The attempted sodomy statute does not require that an actual or specific attempt be made to perform each and every element of the crime. State v. Bolen, 731 S.W.2d 453, 458 (Mo.App.E.D.1987). The intent of the accused in an attempt case is rarely susceptible of direct proof; the circumstances of the case must be closely examined. State v. Kendus, 904 S.W.2d 41, 43 (Mo.App.S.D.1995).
In the instant case, the surrounding circumstances indicate Appellant's intent to commit deviate sexual intercourse with Victim. He closed and locked the bedroom door behind him and of the three girls asleep in the room, chose a victim who was a heavy sleeper and had cognitive and communicative difficulties. In choosing this particular victim, Appellant had a greater likelihood of eluding discovery. Appellant removed his and Victim's clothing, exposing her buttocks as she lay in a facedown position. Appellant had an erection and was physically poised in a mounted position with his leg over her. It is reasonable to infer from this scenario that Appellant stopped and dismounted Victim only because Witness broke through the locked door, saw what he was doing and confronted him and but for Witness's interruption and confrontation, Appellant would have continued his course of conduct to have deviate sexual intercourse with Victim as he was literally physically poised to do so.

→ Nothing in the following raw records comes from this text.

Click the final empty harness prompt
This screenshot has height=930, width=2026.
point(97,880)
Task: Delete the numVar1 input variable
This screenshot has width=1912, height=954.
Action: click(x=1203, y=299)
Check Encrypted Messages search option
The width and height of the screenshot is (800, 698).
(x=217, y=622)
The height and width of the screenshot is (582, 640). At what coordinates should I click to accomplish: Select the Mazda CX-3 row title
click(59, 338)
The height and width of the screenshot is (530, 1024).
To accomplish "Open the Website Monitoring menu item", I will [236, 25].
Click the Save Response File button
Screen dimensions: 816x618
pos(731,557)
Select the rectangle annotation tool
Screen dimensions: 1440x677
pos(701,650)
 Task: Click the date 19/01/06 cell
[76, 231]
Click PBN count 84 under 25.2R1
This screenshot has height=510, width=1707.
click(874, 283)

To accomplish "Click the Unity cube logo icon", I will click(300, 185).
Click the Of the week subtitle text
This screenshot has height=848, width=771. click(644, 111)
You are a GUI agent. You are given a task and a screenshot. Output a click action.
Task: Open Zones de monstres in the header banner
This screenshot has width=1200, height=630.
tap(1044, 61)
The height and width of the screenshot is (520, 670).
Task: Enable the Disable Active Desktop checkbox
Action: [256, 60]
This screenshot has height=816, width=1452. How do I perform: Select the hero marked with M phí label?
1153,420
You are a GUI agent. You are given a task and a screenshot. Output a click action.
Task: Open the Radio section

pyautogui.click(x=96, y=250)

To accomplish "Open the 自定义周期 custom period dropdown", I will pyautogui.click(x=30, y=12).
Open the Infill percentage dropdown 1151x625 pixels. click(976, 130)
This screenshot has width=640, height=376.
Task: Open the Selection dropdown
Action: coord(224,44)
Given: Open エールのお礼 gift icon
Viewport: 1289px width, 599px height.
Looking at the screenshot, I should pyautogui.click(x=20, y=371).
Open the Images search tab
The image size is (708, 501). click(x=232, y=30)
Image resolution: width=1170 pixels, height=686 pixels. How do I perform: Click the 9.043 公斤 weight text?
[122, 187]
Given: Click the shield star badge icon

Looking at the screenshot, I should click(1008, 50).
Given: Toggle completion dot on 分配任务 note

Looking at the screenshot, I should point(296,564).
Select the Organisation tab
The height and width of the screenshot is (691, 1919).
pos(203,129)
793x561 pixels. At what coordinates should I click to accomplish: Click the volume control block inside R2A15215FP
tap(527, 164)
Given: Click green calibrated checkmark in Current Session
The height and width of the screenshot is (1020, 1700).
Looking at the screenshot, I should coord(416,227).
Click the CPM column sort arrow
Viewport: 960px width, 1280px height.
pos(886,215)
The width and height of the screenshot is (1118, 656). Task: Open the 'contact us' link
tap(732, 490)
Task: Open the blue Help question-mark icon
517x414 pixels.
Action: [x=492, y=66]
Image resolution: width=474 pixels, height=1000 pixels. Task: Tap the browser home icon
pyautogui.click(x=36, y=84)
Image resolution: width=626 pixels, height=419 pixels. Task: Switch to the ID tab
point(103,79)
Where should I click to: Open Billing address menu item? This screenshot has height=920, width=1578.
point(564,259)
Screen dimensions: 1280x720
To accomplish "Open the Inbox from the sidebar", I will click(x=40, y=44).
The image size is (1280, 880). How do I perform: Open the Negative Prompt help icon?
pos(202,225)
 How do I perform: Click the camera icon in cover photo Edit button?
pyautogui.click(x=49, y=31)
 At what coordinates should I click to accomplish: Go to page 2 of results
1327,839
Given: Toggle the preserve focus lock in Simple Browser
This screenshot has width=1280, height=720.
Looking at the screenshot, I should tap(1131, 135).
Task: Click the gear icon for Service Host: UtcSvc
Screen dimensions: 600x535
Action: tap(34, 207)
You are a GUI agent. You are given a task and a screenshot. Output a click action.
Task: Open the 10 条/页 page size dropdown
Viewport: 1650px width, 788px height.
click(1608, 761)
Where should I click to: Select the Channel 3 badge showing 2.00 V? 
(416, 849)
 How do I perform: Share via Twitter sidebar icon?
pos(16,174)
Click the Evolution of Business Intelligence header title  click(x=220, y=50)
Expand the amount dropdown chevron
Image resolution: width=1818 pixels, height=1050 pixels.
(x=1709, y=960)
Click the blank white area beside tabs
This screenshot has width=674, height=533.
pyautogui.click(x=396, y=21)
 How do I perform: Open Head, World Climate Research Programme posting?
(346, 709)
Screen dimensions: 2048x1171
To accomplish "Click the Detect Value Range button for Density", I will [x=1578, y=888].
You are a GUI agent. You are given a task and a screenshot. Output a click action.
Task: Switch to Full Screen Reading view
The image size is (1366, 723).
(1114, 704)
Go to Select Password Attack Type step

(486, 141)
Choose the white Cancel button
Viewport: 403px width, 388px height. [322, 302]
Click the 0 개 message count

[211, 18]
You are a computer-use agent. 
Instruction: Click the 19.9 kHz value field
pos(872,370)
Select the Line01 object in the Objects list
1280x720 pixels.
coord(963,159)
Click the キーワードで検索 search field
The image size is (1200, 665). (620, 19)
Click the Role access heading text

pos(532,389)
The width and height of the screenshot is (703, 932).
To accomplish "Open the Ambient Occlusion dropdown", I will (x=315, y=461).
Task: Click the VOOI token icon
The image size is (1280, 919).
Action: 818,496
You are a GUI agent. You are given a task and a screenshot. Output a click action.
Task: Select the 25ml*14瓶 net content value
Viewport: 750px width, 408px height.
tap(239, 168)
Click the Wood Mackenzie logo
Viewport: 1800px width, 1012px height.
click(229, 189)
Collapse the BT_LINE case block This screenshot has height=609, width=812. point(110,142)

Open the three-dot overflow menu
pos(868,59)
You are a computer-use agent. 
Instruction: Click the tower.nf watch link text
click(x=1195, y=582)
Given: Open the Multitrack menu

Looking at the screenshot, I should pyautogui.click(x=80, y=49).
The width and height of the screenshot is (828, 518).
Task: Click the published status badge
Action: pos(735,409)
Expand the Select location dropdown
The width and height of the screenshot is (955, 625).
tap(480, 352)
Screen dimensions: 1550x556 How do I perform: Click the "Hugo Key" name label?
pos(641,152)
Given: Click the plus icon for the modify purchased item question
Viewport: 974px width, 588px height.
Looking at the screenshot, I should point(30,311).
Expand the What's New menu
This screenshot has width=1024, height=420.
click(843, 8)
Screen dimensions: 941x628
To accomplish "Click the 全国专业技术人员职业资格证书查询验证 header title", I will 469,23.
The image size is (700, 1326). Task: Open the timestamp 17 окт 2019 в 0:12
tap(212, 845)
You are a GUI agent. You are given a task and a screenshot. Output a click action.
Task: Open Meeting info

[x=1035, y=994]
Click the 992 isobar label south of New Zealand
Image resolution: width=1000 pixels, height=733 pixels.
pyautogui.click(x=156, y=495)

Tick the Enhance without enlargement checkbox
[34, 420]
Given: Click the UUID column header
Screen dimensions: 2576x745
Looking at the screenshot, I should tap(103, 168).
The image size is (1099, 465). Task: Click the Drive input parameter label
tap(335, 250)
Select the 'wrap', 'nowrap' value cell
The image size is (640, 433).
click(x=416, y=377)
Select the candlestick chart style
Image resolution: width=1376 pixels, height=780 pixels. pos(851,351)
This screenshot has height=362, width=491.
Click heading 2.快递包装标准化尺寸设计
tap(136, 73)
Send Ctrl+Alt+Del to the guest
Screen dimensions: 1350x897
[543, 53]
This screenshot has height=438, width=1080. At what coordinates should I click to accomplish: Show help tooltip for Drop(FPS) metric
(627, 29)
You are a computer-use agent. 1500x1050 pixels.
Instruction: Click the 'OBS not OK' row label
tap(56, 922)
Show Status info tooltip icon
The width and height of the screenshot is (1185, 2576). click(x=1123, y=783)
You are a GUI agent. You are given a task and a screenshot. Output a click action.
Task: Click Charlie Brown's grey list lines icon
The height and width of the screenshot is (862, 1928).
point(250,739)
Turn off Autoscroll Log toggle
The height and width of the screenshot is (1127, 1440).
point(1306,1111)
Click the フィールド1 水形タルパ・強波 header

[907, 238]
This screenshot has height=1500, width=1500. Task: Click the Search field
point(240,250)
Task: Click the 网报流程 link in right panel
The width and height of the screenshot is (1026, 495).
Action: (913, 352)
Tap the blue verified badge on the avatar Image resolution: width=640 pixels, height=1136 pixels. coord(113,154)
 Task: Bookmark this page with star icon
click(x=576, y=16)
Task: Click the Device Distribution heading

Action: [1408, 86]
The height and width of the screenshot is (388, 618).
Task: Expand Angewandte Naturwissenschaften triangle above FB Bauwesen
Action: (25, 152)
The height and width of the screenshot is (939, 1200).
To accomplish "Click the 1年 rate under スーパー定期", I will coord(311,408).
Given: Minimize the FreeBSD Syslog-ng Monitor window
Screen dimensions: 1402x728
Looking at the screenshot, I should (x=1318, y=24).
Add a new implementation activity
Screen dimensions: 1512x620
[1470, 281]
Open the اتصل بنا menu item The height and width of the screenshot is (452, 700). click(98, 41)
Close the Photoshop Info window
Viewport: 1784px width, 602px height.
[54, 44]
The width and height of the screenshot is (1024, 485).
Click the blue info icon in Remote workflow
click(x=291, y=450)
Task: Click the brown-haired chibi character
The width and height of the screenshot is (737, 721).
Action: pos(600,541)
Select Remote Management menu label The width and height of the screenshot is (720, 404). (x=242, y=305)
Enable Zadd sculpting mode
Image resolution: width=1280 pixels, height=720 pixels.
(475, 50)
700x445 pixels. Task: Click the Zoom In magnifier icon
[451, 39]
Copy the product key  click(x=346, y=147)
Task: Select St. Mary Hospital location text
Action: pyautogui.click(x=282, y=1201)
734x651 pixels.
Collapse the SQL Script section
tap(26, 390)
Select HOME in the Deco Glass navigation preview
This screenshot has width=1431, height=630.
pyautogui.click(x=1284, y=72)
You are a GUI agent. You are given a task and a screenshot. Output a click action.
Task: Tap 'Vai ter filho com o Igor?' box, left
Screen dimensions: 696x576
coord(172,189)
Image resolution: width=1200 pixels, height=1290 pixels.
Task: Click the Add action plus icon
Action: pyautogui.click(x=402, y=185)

Appellant argues there is insufficient evidence to support his conviction because it is equally likely that he intended to rub his penis on Victim's body, masturbate, insert his penis in Victim's vagina, or her anus, or perform some other sex act. Appellant is arguing the equally valid inferences doctrine, i.e., that the State was under an affirmative duty to disprove every reasonable hypothesis except that of guilt. This doctrine has been rejected by our Supreme Court. Grim, 854 S.W.2d at 405–08; State v. Chaney, 967 S.W.2d 47, 54 (Mo.banc 1998). Such an argument is also ineffective because it does not dispute that there was sufficient evidence from which the trial court could have found Appellant intended to commit a deviate sexual act upon Victim as set forth in Section 566.010(1). And finally, given the deference which is due to the trial court's findings, Appellant has not shown that this finding was unreasonable. Dulany, 781 S.W.2d at 55; Grim, 854 S.W.2d at 405; Chaney, 967 S.W.2d at 54.
A defendant's overt act need not be the ultimate step toward or the last possible act in the consummation of the crime attempted. Kendus, 904 S.W.2d at 43. As the trier of fact, the trial court was permitted to draw reasonable inferences from the evidence as the evidence will permit. State v. Immekus, 28 S.W.3d 421, 426 (Mo.App.S.D.2000). We find the trial court made a reasonable inference from the facts and circumstances of this case that Appellant intended to perform deviate sexual intercourse with Victim's person as described above when caught by Witness and thus there was sufficient proof that Appellant was guilty of the crime of attempted first-degree statutory sodomy. Point denied.
The trial court's judgment is affirmed.
1. All statutory references are to RSMo 2006, unless otherwise indicated.
SHERRI B. SULLIVAN, J.
LAWRENCE E. MOONEY, P.J., and ROBERT G. DOWD, JR., J., concur.